Brief reprieve from 120% fare hike for CTA riders leaving O’Hare
BY ROSALIND ROSSI Transportation Reporter firstname.lastname@example.org December 18, 2012 7:20PM
Updated: January 20, 2013 6:32AM
Chicago Transit Authority Board members approved fare increases on single- and multi-day CTA passes Tuesday, but gave some Blue Line riders traveling out of O’Hare Airport a six-month reprieve from a 120 percent fare jump.
Any traveler using a Chicago Card or Chicago Card Plus will be spared the Jan. 14 increase in a single-ride fare — from $2.25 to $5 — for Blue Line travelers leaving O’Hare — but only for the next six months.
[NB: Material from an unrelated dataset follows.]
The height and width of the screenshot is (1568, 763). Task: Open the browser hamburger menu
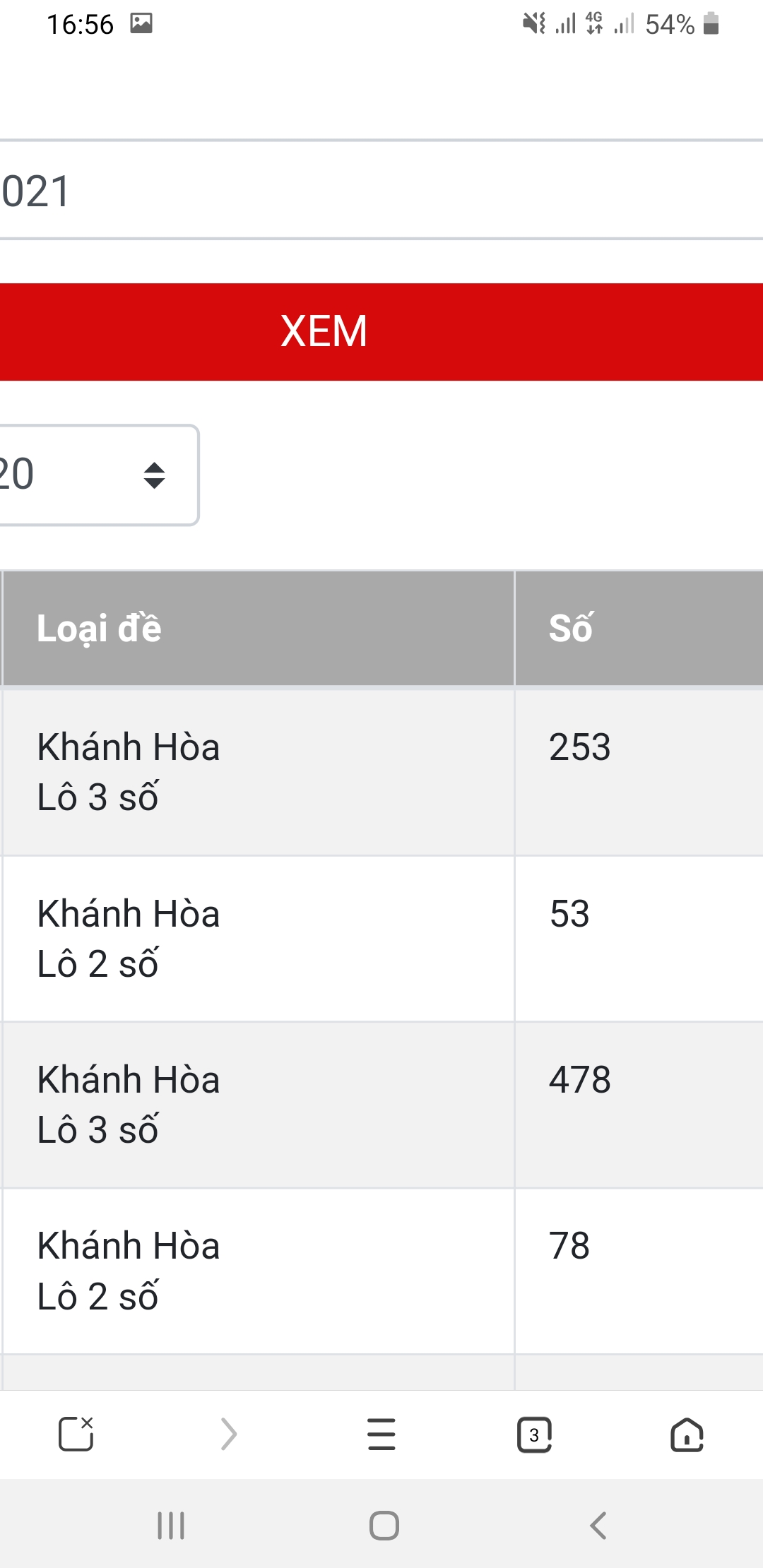(x=382, y=1434)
By then, the CTA hopes to be able to offer the exemption only to O’Hare workers. Forrest Claypool, CTA president, said the agency needs the extra time to figure out how to identify and spare the probably small number of O’Hare workers who purchase single-ride fares to get to work.
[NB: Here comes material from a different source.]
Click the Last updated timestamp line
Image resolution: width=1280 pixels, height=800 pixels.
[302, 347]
Transit authority board members were persuaded by recent testimony from some O’Hare workers that they were being unfairly impacted by fare increases intended to target tourists, Claypool said.
“They didn’t want low-wage workers at a job at the airport to be adversely affected by something that was really meant to affect tourists,’’ Claypool said.
The six-month reprieve means the loss of $750,000 from what was supposed to be $56 million in revenue generated by fare increases set to go into effect Jan. 14. However, to make up the difference, Claypool said, the CTA will delay a handful of office-based technology upgrades by three to six months.
That $750,000 could have spared the No. 11 Lincoln Avenue bus from the elimination of its Western-to-Fullerton leg for six months — or even have kept it alive with less frequent service for up to a year, said Ald. Ameya Pawar (47th). Nearly half of the No. 11 line was shut down Sunday as part of a CTA crowd reduction plan that axed what the CTA called duplicative bus routes to bankroll more frequent service on heavily-used bus and rail lines.
“They heard the argument from the Department of Aviation and O’Hare workers but they didn’t hear from my community or seniors asking the CTA to save their lifeline,” Pawar said.
“I just wish they would have listened to my community as well,’’ he said.
As part of a $1.39 billion budget approved Tuesday, board members also agreed to boost fares on CTA passes for the first time in four years.
Starting Jan. 14, the one-day pass will rise from $5.75 to $10; the three-day from $14 to $20, the seven-day from $23 to $28, and the 30-day from $86 to $100. About 55 percent of CTA riders use such passes.
Students will get a break. Their bus and rail fares are dropping from 85 cents to 75 cents for those with student permits.
Despite the increases on passes, base fares will remain intact and Claypool continued to insist Tuesday that the CTA does not anticipate any other fare increases through 2015.
“[CTA Chairman] Terry Peterson has indicated that on multiple public occasions and I back my chairman,’’ Claypool said.
Also Tuesday, CTA board members agreed to give Dat Donut a 10-year lease to operate out of the 95th Street terminal on the Red Line. Dat is known for its handcut donuts — some of them the size of a human head.
Though the second-highest bidder, the South Side donut-maker was chosen in keeping with the board’s committment to “local enterprise,’’ Claypool said.
In addition, the CTA announced that two of nine companies that contract-out CTA bus routes have agreed to increase their portion of the costs so that the CTA no longer has to underwrite them. Swinging those deals were the William Wrigley Jr. Co., which is bankrolling the cost of the No. 132 Goose Island Express bus to its Goose Island Innovation Center, and UPS, which is underwriting the cost of the No. 169 69th/UPS express bus to its facility in suburban Hodgkins, CTA officials said.
The CTA is still negotiating the seven other contracted routes.